Ningún otro de los escritores pronazis y antisemitas franceses fue fusilado. Los que habían huido, y fueron capturados y juzgados cuando ya había terminado la guerra, recibieron todos penas más leves y los amnistiaron en 1952; cuando se cruzaban por la calle en París se decían unos a otros: “Salvó nuestras vidas por morir primero”. Si Brasillach se hubiera mantenido escondido en su madriguera o si su abogado hubiera logrado la postergación del juicio hasta el fin de la guerra, seguramente se habría salvado y hoy su nombre estaría tan olvidado como el de sus secuaces en Je Suis Partout. Jean Paulhan escribió: “Que alguien tan fatuo y frívolo y mediocre como él se comportara de una manera que diera dignidad a su muerte habla de la profunda incoherencia de nuestra época”. Brasillach había pedido antes de su muerte que liberaran a su cuñado para que mantuviera a la familia. Su cuñado se llamaba Bardéche, era egresado de la École como él y había escrito en Je Suis Partout como él.
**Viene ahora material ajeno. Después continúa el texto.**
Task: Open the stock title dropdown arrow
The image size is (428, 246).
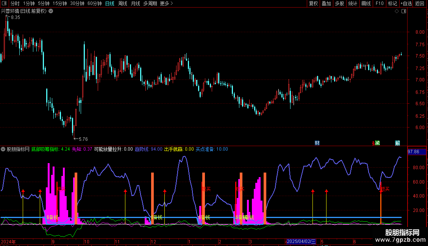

Cuando lo liberaron, el primer libro que escribió fue un cuestionamiento de los juicios de Nüremberg, luego se embarcó en una cruzada de negacionismo acerca del Holocausto; fue representante francés del congreso neofascista de Mälmo en Suecia en 1960 y por supuesto se encargó de mantener viva la obra de su cuñado: las obras completas de Brasillach están a su cuidado y tienen un prólogo de Le Pen, que pagó la edición. Por una foto famosa del juicio, que la prensa francesa repite cada vez que rememora el caso Brasillach (el acusado con su cara de nene escuchando con indolencia desde el estrado de los acusados), lo bautizaron “el James Dean del fascismo”. Así son los franceses.